_ASSIGNMENT_: Nothing but the lines from the one that contains "Click the lock icon in the grid corner" through the end of the listing should appear, set down exactly.

_DATA FOR THIS EXERCISE_:
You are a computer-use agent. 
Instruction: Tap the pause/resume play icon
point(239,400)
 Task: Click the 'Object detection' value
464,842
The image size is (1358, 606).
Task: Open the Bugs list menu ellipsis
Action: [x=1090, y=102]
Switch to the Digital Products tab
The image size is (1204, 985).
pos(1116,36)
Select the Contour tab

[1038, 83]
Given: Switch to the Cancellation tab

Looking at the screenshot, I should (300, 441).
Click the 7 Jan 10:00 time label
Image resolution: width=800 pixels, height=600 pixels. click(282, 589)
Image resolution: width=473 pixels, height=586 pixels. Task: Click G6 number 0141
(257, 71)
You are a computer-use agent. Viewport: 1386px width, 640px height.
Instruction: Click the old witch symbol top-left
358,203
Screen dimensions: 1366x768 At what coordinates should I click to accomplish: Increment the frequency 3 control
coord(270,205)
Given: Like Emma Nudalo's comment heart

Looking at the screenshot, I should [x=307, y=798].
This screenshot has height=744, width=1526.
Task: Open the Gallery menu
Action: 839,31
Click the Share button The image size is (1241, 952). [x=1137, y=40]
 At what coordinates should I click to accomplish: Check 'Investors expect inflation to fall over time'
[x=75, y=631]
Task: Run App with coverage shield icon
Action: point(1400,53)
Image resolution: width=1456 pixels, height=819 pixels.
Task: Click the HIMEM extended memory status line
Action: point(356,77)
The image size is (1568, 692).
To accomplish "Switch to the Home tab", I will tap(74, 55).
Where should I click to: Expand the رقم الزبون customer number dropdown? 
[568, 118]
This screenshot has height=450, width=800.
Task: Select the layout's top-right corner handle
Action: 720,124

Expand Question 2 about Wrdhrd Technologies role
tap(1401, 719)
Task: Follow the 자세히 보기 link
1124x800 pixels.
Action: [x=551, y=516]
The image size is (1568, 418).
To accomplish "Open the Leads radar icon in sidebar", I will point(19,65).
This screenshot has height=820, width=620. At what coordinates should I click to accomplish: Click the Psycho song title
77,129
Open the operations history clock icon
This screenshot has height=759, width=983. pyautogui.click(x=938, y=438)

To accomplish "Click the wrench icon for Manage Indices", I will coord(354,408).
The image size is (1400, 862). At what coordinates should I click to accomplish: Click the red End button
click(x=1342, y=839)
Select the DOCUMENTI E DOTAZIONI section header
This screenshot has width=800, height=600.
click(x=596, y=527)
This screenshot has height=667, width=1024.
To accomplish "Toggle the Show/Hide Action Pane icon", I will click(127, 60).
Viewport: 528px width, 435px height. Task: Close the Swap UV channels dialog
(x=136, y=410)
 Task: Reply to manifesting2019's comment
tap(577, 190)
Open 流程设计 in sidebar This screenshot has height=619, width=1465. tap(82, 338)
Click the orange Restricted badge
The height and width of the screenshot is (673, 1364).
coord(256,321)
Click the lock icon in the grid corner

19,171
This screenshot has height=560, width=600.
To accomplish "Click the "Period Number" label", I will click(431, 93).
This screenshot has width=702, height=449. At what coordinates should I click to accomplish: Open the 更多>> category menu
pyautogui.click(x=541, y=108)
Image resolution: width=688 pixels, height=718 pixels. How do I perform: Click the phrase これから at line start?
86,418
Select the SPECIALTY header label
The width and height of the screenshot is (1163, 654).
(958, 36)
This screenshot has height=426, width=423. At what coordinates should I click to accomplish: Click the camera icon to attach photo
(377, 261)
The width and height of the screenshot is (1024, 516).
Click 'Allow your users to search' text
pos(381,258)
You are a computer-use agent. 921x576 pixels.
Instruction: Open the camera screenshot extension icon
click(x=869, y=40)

_EXPECTED OUTPUT_:
Click the lock icon in the grid corner

19,171
This screenshot has height=560, width=600.
To accomplish "Click the "Period Number" label", I will click(431, 93).
This screenshot has width=702, height=449. At what coordinates should I click to accomplish: Open the 更多>> category menu
pyautogui.click(x=541, y=108)
Image resolution: width=688 pixels, height=718 pixels. How do I perform: Click the phrase これから at line start?
86,418
Select the SPECIALTY header label
The width and height of the screenshot is (1163, 654).
(958, 36)
This screenshot has height=426, width=423. At what coordinates should I click to accomplish: Click the camera icon to attach photo
(377, 261)
The width and height of the screenshot is (1024, 516).
Click 'Allow your users to search' text
pos(381,258)
You are a computer-use agent. 921x576 pixels.
Instruction: Open the camera screenshot extension icon
click(x=869, y=40)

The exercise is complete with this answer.